Rewrite all the records below with "bullet list" put in place of "bulleted list" and nothing else changed. Leave the pictures out.
═══
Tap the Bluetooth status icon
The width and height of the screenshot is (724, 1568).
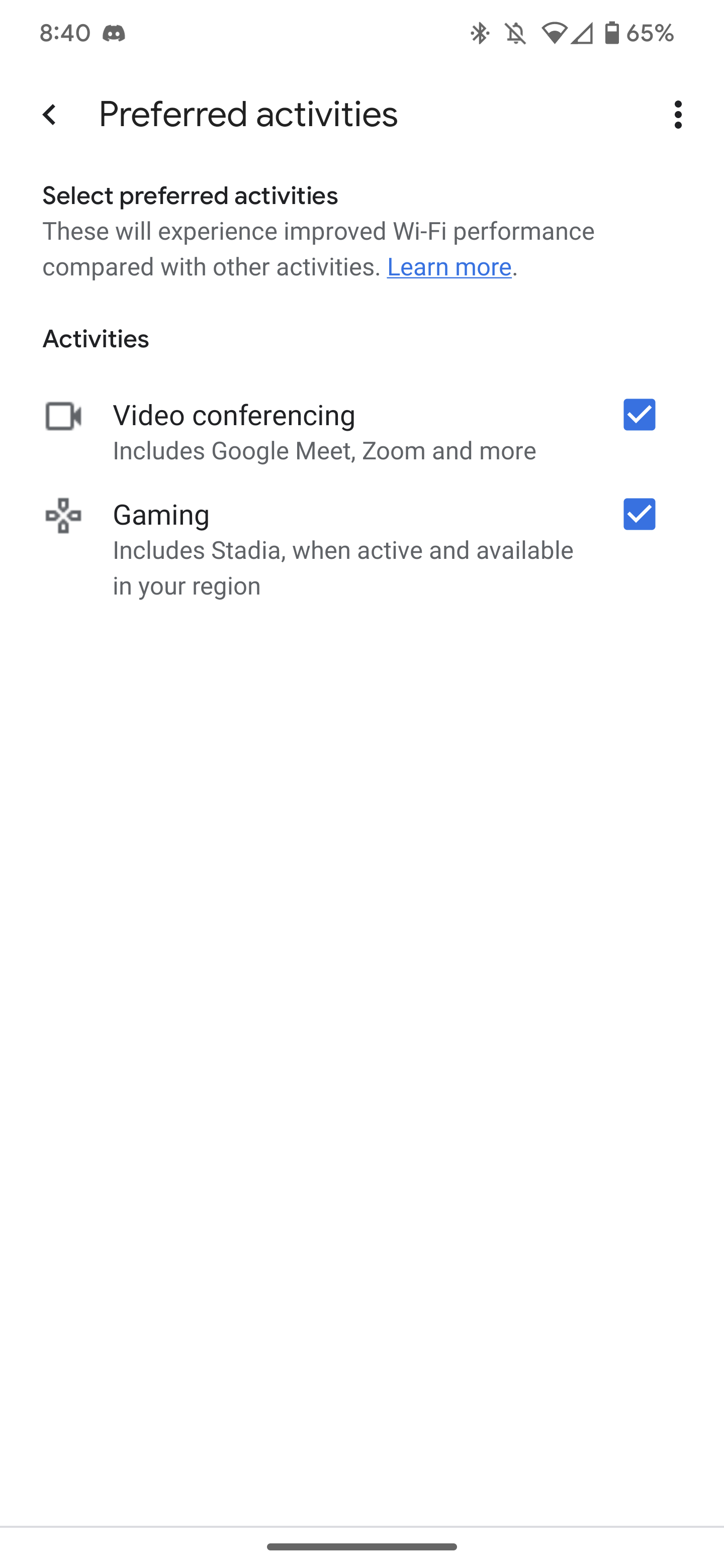(x=479, y=33)
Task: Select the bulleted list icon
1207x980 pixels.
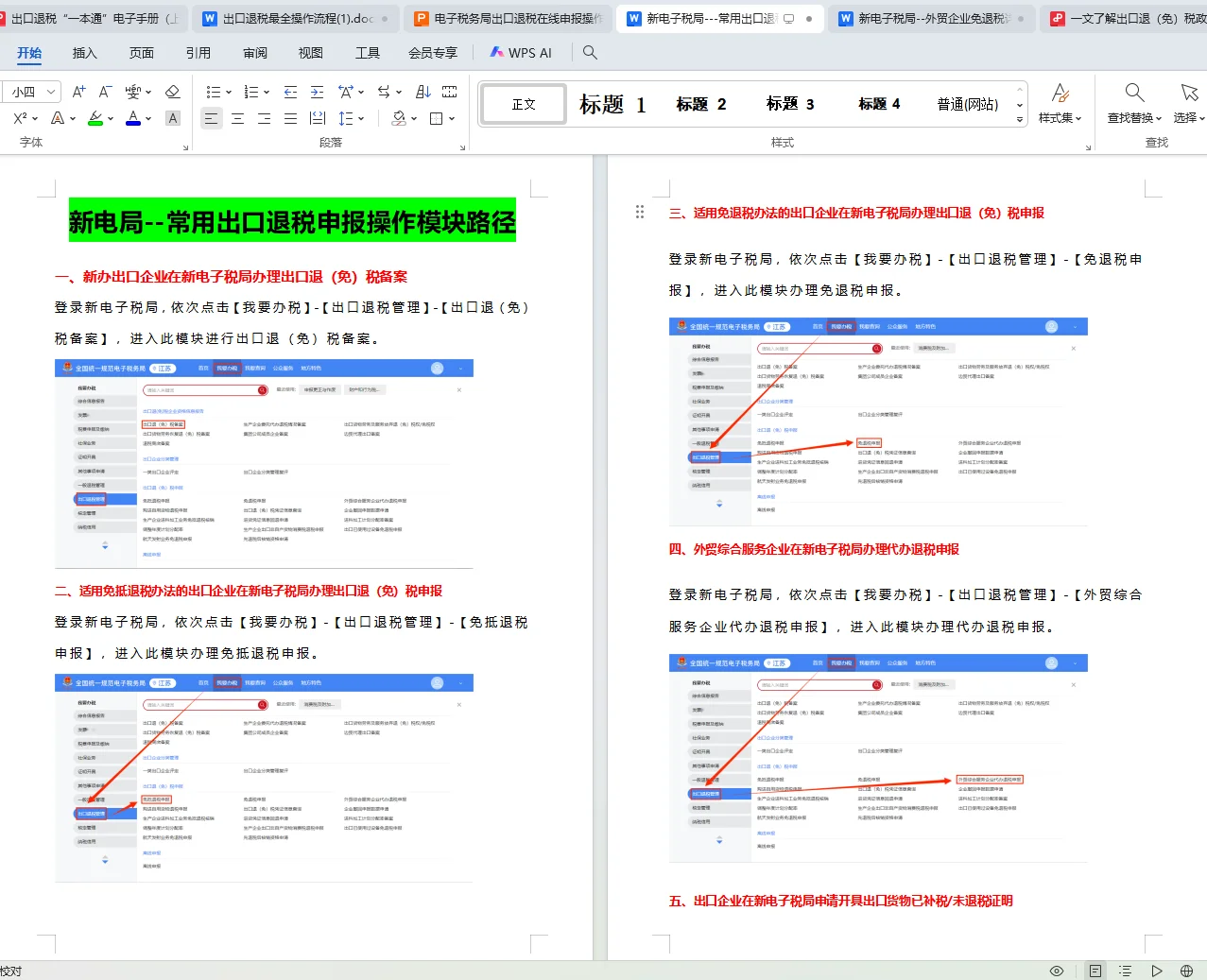Action: click(x=215, y=91)
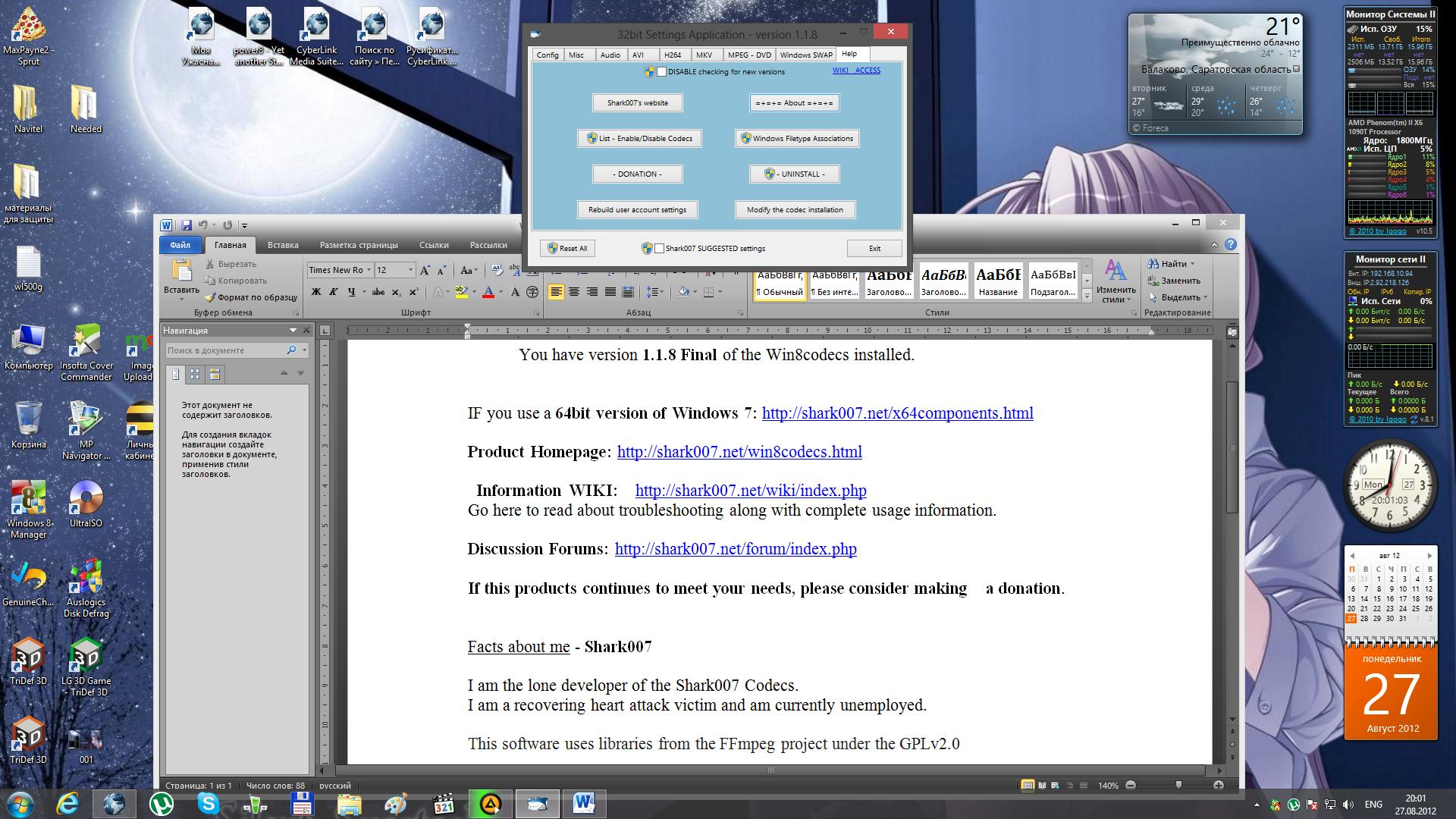This screenshot has height=819, width=1456.
Task: Click the Paste (Вставить) clipboard icon
Action: (x=181, y=271)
═══
* [Exercise solution]
Tap the Bluetooth status icon
The width and height of the screenshot is (724, 1568).
(x=479, y=33)
Task: Select the bullet list icon
1207x980 pixels.
Action: click(x=215, y=91)
This screenshot has height=819, width=1456.
Task: Click the Paste (Вставить) clipboard icon
Action: (x=181, y=271)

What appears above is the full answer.